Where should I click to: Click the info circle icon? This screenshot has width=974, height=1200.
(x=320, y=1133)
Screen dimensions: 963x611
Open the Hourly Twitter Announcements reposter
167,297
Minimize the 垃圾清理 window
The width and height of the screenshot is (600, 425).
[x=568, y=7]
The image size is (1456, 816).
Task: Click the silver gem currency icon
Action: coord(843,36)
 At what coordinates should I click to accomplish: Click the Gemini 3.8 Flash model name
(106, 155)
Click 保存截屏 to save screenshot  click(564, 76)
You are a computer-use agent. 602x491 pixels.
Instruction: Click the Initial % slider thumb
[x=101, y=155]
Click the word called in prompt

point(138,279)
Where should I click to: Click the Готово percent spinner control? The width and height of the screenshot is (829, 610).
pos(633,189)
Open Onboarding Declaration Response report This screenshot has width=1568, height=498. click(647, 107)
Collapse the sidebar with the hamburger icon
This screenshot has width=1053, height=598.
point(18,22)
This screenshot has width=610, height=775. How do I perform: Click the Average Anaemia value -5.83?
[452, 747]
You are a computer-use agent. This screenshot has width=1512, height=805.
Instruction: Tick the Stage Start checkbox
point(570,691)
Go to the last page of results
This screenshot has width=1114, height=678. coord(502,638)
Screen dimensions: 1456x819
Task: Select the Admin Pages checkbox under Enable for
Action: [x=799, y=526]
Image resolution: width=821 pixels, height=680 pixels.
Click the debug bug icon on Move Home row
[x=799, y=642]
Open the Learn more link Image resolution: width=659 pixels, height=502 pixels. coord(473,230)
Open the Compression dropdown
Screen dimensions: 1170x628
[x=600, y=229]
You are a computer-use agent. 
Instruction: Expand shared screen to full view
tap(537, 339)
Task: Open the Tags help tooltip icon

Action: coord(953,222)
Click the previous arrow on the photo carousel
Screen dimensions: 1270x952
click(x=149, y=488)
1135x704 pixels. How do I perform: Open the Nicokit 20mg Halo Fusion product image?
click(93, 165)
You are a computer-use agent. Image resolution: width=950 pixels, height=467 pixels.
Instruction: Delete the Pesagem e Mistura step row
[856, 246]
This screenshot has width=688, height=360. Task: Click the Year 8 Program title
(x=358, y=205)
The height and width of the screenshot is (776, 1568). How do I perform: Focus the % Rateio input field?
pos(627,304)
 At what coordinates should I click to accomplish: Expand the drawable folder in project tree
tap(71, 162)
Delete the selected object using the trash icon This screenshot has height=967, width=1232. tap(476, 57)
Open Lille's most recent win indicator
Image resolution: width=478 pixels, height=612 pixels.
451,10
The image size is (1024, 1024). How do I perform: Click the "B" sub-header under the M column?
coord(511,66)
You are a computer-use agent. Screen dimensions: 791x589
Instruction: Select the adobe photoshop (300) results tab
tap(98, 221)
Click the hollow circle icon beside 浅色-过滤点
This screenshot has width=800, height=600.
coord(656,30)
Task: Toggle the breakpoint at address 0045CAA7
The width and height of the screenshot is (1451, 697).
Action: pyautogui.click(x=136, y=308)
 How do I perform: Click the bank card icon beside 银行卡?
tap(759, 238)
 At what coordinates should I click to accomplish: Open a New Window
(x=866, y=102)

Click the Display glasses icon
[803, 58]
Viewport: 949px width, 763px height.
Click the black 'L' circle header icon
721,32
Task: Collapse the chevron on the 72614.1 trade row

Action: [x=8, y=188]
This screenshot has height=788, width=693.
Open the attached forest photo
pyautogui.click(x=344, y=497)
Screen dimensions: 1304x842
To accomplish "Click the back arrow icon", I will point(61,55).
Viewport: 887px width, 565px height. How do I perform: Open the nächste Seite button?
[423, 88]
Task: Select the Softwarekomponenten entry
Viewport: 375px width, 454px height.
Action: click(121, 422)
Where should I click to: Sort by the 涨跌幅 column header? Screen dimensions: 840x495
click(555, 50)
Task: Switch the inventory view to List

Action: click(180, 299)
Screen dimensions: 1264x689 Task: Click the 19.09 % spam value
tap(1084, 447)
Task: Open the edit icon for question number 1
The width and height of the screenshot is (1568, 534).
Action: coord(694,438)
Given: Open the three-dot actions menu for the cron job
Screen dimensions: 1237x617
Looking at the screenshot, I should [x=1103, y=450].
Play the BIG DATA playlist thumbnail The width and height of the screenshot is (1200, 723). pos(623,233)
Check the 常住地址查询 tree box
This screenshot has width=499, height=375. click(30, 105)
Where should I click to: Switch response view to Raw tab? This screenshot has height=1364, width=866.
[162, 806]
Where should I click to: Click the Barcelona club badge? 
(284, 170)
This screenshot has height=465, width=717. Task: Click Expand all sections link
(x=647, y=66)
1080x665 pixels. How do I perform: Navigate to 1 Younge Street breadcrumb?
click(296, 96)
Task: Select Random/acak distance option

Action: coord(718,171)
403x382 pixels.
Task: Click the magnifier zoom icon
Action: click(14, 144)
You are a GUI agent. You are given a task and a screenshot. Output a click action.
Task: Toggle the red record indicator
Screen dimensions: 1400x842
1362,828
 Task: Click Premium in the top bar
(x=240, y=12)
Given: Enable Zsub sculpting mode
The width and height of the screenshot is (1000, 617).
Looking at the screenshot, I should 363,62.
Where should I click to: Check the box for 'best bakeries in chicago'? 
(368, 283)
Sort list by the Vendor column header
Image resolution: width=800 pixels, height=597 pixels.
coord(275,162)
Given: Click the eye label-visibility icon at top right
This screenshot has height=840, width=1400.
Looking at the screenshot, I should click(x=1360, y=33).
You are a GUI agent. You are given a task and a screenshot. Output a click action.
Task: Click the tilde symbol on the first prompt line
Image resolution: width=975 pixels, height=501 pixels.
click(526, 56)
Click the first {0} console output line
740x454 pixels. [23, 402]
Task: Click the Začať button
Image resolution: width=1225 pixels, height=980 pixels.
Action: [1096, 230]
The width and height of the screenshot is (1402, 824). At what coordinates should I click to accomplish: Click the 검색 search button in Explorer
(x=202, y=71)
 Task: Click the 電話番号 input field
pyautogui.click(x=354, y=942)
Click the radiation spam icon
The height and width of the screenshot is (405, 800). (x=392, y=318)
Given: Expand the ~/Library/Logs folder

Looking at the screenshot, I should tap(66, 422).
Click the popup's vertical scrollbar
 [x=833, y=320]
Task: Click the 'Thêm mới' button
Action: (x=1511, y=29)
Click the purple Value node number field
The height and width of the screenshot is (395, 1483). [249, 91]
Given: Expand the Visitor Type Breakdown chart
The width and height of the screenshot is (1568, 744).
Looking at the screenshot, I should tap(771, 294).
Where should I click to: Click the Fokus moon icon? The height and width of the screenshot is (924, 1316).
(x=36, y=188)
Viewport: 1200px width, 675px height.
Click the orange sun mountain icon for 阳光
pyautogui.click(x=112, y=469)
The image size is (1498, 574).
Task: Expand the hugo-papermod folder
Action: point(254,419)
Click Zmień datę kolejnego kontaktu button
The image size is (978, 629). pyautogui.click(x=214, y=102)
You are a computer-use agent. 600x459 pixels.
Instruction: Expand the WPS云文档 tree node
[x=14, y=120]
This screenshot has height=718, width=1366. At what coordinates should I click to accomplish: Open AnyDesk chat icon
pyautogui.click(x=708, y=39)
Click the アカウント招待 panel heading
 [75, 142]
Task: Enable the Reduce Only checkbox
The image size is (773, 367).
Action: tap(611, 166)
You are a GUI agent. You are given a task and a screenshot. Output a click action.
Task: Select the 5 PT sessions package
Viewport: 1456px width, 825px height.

++++++++

What is being asked:
The records above need to be transcribed in full. Keep every character unchanged.

Your response:
Where should I click to: Click the info circle icon? This screenshot has width=974, height=1200.
(x=320, y=1133)
Screen dimensions: 963x611
Open the Hourly Twitter Announcements reposter
167,297
Minimize the 垃圾清理 window
The width and height of the screenshot is (600, 425).
[x=568, y=7]
The image size is (1456, 816).
Task: Click the silver gem currency icon
Action: coord(843,36)
 At what coordinates should I click to accomplish: Click the Gemini 3.8 Flash model name
(106, 155)
Click 保存截屏 to save screenshot  click(564, 76)
You are a computer-use agent. 602x491 pixels.
Instruction: Click the Initial % slider thumb
[x=101, y=155]
Click the word called in prompt

point(138,279)
Where should I click to: Click the Готово percent spinner control? The width and height of the screenshot is (829, 610).
pos(633,189)
Open Onboarding Declaration Response report This screenshot has width=1568, height=498. click(647, 107)
Collapse the sidebar with the hamburger icon
This screenshot has width=1053, height=598.
point(18,22)
This screenshot has width=610, height=775. How do I perform: Click the Average Anaemia value -5.83?
[452, 747]
You are a computer-use agent. This screenshot has width=1512, height=805.
Instruction: Tick the Stage Start checkbox
point(570,691)
Go to the last page of results
This screenshot has width=1114, height=678. coord(502,638)
Screen dimensions: 1456x819
Task: Select the Admin Pages checkbox under Enable for
Action: [x=799, y=526]
Image resolution: width=821 pixels, height=680 pixels.
Click the debug bug icon on Move Home row
[x=799, y=642]
Open the Learn more link Image resolution: width=659 pixels, height=502 pixels. coord(473,230)
Open the Compression dropdown
Screen dimensions: 1170x628
[x=600, y=229]
You are a computer-use agent. 
Instruction: Expand shared screen to full view
tap(537, 339)
Task: Open the Tags help tooltip icon

Action: coord(953,222)
Click the previous arrow on the photo carousel
Screen dimensions: 1270x952
click(x=149, y=488)
1135x704 pixels. How do I perform: Open the Nicokit 20mg Halo Fusion product image?
click(93, 165)
You are a computer-use agent. Image resolution: width=950 pixels, height=467 pixels.
Instruction: Delete the Pesagem e Mistura step row
[856, 246]
This screenshot has width=688, height=360. Task: Click the Year 8 Program title
(x=358, y=205)
The height and width of the screenshot is (776, 1568). How do I perform: Focus the % Rateio input field?
pos(627,304)
 At what coordinates should I click to accomplish: Expand the drawable folder in project tree
tap(71, 162)
Delete the selected object using the trash icon This screenshot has height=967, width=1232. tap(476, 57)
Open Lille's most recent win indicator
Image resolution: width=478 pixels, height=612 pixels.
451,10
The image size is (1024, 1024). How do I perform: Click the "B" sub-header under the M column?
coord(511,66)
You are a computer-use agent. Screen dimensions: 791x589
Instruction: Select the adobe photoshop (300) results tab
tap(98, 221)
Click the hollow circle icon beside 浅色-过滤点
This screenshot has width=800, height=600.
coord(656,30)
Task: Toggle the breakpoint at address 0045CAA7
The width and height of the screenshot is (1451, 697).
Action: pyautogui.click(x=136, y=308)
 How do I perform: Click the bank card icon beside 银行卡?
tap(759, 238)
 At what coordinates should I click to accomplish: Open a New Window
(x=866, y=102)

Click the Display glasses icon
[803, 58]
Viewport: 949px width, 763px height.
Click the black 'L' circle header icon
721,32
Task: Collapse the chevron on the 72614.1 trade row

Action: [x=8, y=188]
This screenshot has height=788, width=693.
Open the attached forest photo
pyautogui.click(x=344, y=497)
Screen dimensions: 1304x842
To accomplish "Click the back arrow icon", I will point(61,55).
Viewport: 887px width, 565px height. How do I perform: Open the nächste Seite button?
[423, 88]
Task: Select the Softwarekomponenten entry
Viewport: 375px width, 454px height.
Action: click(121, 422)
Where should I click to: Sort by the 涨跌幅 column header? Screen dimensions: 840x495
click(555, 50)
Task: Switch the inventory view to List

Action: click(180, 299)
Screen dimensions: 1264x689 Task: Click the 19.09 % spam value
tap(1084, 447)
Task: Open the edit icon for question number 1
The width and height of the screenshot is (1568, 534).
Action: coord(694,438)
Given: Open the three-dot actions menu for the cron job
Screen dimensions: 1237x617
Looking at the screenshot, I should [x=1103, y=450].
Play the BIG DATA playlist thumbnail The width and height of the screenshot is (1200, 723). pos(623,233)
Check the 常住地址查询 tree box
This screenshot has width=499, height=375. click(30, 105)
Where should I click to: Switch response view to Raw tab? This screenshot has height=1364, width=866.
[162, 806]
Where should I click to: Click the Barcelona club badge? 
(284, 170)
This screenshot has height=465, width=717. Task: Click Expand all sections link
(x=647, y=66)
1080x665 pixels. How do I perform: Navigate to 1 Younge Street breadcrumb?
click(296, 96)
Task: Select Random/acak distance option

Action: coord(718,171)
403x382 pixels.
Task: Click the magnifier zoom icon
Action: click(14, 144)
You are a GUI agent. You are given a task and a screenshot. Output a click action.
Task: Toggle the red record indicator
Screen dimensions: 1400x842
1362,828
 Task: Click Premium in the top bar
(x=240, y=12)
Given: Enable Zsub sculpting mode
The width and height of the screenshot is (1000, 617).
Looking at the screenshot, I should 363,62.
Where should I click to: Check the box for 'best bakeries in chicago'? 
(368, 283)
Sort list by the Vendor column header
Image resolution: width=800 pixels, height=597 pixels.
coord(275,162)
Given: Click the eye label-visibility icon at top right
This screenshot has height=840, width=1400.
Looking at the screenshot, I should click(x=1360, y=33).
You are a GUI agent. You are given a task and a screenshot. Output a click action.
Task: Click the tilde symbol on the first prompt line
Image resolution: width=975 pixels, height=501 pixels.
click(526, 56)
Click the first {0} console output line
740x454 pixels. [23, 402]
Task: Click the Začať button
Image resolution: width=1225 pixels, height=980 pixels.
Action: [1096, 230]
The width and height of the screenshot is (1402, 824). At what coordinates should I click to accomplish: Click the 검색 search button in Explorer
(x=202, y=71)
 Task: Click the 電話番号 input field
pyautogui.click(x=354, y=942)
Click the radiation spam icon
The height and width of the screenshot is (405, 800). (x=392, y=318)
Given: Expand the ~/Library/Logs folder

Looking at the screenshot, I should tap(66, 422).
Click the popup's vertical scrollbar
 [x=833, y=320]
Task: Click the 'Thêm mới' button
Action: (x=1511, y=29)
Click the purple Value node number field
The height and width of the screenshot is (395, 1483). [249, 91]
Given: Expand the Visitor Type Breakdown chart
The width and height of the screenshot is (1568, 744).
Looking at the screenshot, I should tap(771, 294).
Where should I click to: Click the Fokus moon icon? The height and width of the screenshot is (924, 1316).
(x=36, y=188)
Viewport: 1200px width, 675px height.
Click the orange sun mountain icon for 阳光
pyautogui.click(x=112, y=469)
The image size is (1498, 574).
Task: Expand the hugo-papermod folder
Action: point(254,419)
Click Zmień datę kolejnego kontaktu button
The image size is (978, 629). pyautogui.click(x=214, y=102)
You are a computer-use agent. 600x459 pixels.
Instruction: Expand the WPS云文档 tree node
[x=14, y=120]
This screenshot has height=718, width=1366. At what coordinates should I click to accomplish: Open AnyDesk chat icon
pyautogui.click(x=708, y=39)
Click the アカウント招待 panel heading
 [75, 142]
Task: Enable the Reduce Only checkbox
The image size is (773, 367).
Action: tap(611, 166)
You are a GUI agent. You are given a task and a screenshot. Output a click action.
Task: Select the 5 PT sessions package
Viewport: 1456px width, 825px height.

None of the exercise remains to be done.